__Task description__
Quote the stretch of the reading notes on Jun'Ichiro from "- One of Jun'Ichiro's" through "also a sadist.", word for word.
=== Document ===
Reading Week 12: Jun'Ichiro, Part X


Jun'Ichiro:

- 1886 to 1965
- Published his final novel at seventy six years old
- Born to a merchant family in the commercial quarter of Tokyo
- As a young adult he wrote "demonic" fiction, called so because of its focus on topics such as sexual obsessions and sadomasochism. These brought him fame and money, so he moved into a luxurious Western style home that even had electricity. Would later write negatively about Japan being obsessed with the West and forgetting their customs, perhaps because he experienced it himself.

The Tattooer:

- One of Jun'Ichiro's early "demonic" stories
- The story is about a masterful tattoo artist named Seikichi who has a secret fetish, he loves the pain he gets to inflict on people when they get tattoos from him
- Comments on beauty culture and how people are willing to endure pain in the name of looking good
- Seikichi becomes obsessed with finding the perfect woman to tattoo
- He one day catches a glimpse of a woman's foot and he knows that's the woman he wants to tattoo and becomes fixated on finding her
- She ends up coming to him as a delivery girl. He takes her up to his studio to show her a painting of a princess torturing people and tells her she is like the princess. She denies it at first but then admits she is also a sadist.
=== Material shown ===
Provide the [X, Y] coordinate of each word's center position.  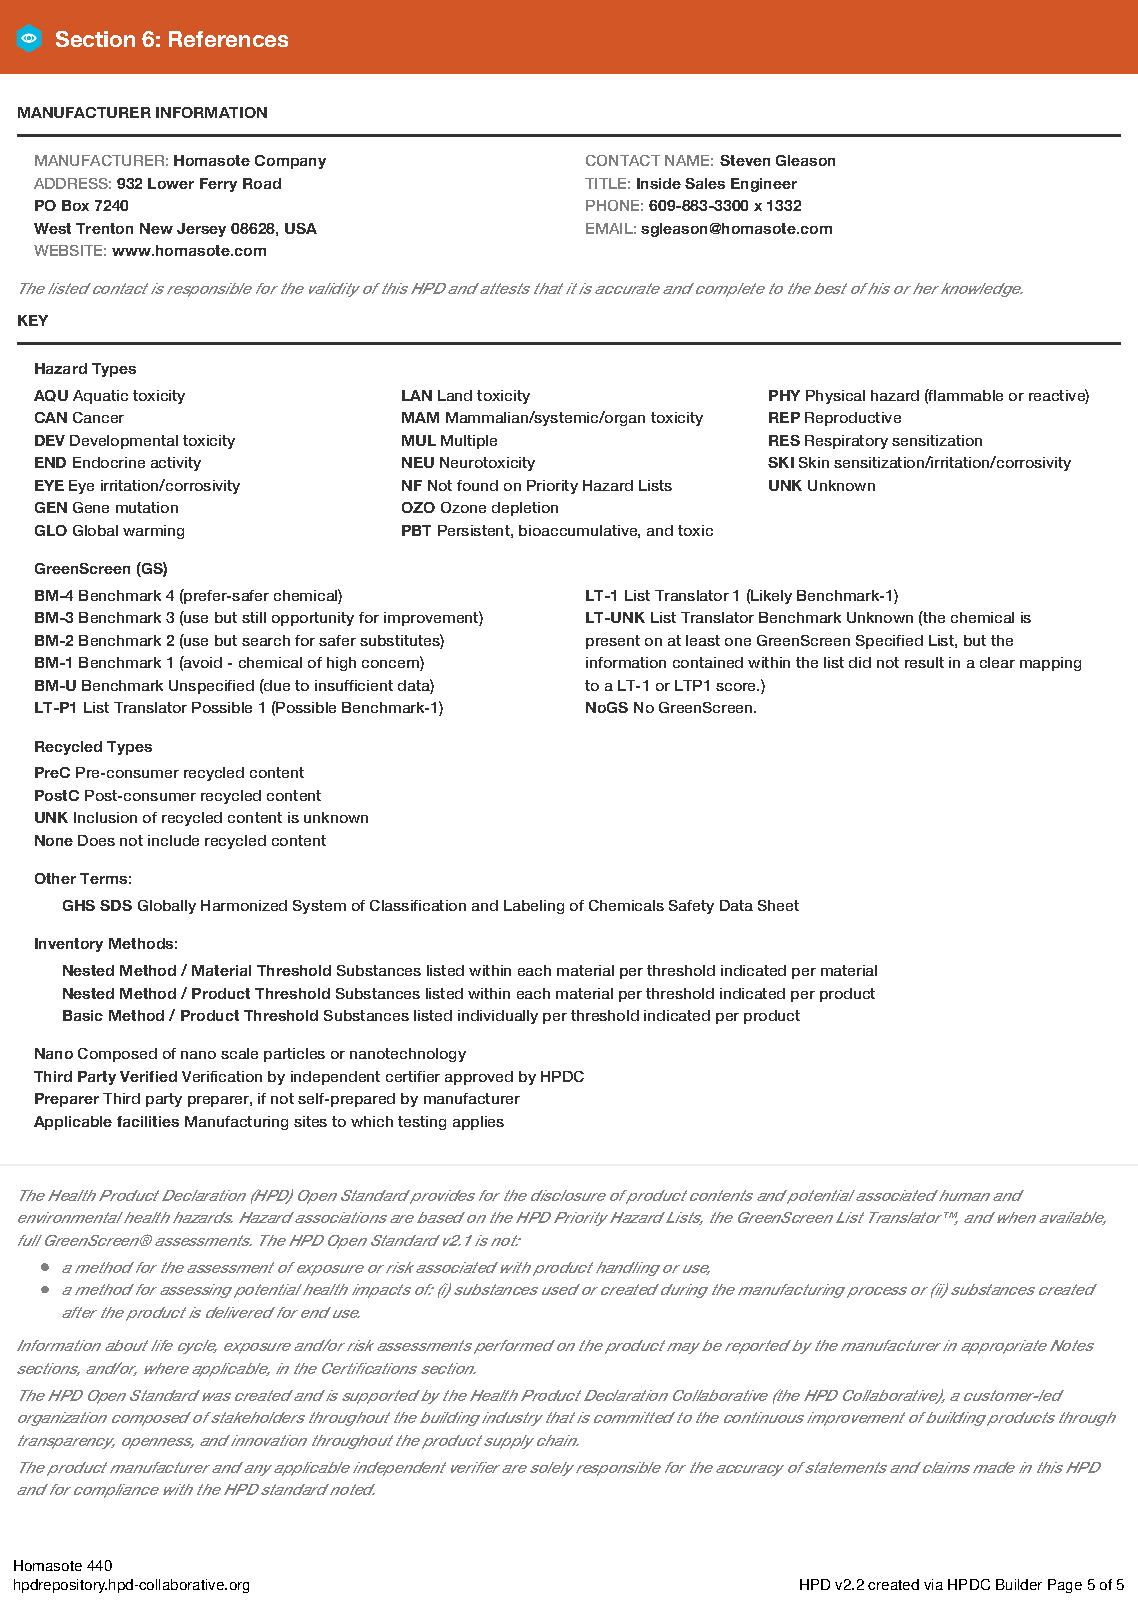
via [933, 1584]
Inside [659, 183]
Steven [745, 160]
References [228, 39]
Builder [1019, 1584]
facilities [148, 1121]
===
__Reply__
- One of Jun'Ichiro's early "demonic" stories
- The story is about a masterful tattoo artist named Seikichi who has a secret fetish, he loves the pain he gets to inflict on people when they get tattoos from him
- Comments on beauty culture and how people are willing to endure pain in the name of looking good
- Seikichi becomes obsessed with finding the perfect woman to tattoo
- He one day catches a glimpse of a woman's foot and he knows that's the woman he wants to tattoo and becomes fixated on finding her
- She ends up coming to him as a delivery girl. He takes her up to his studio to show her a painting of a princess torturing people and tells her she is like the princess. She denies it at first but then admits she is also a sadist.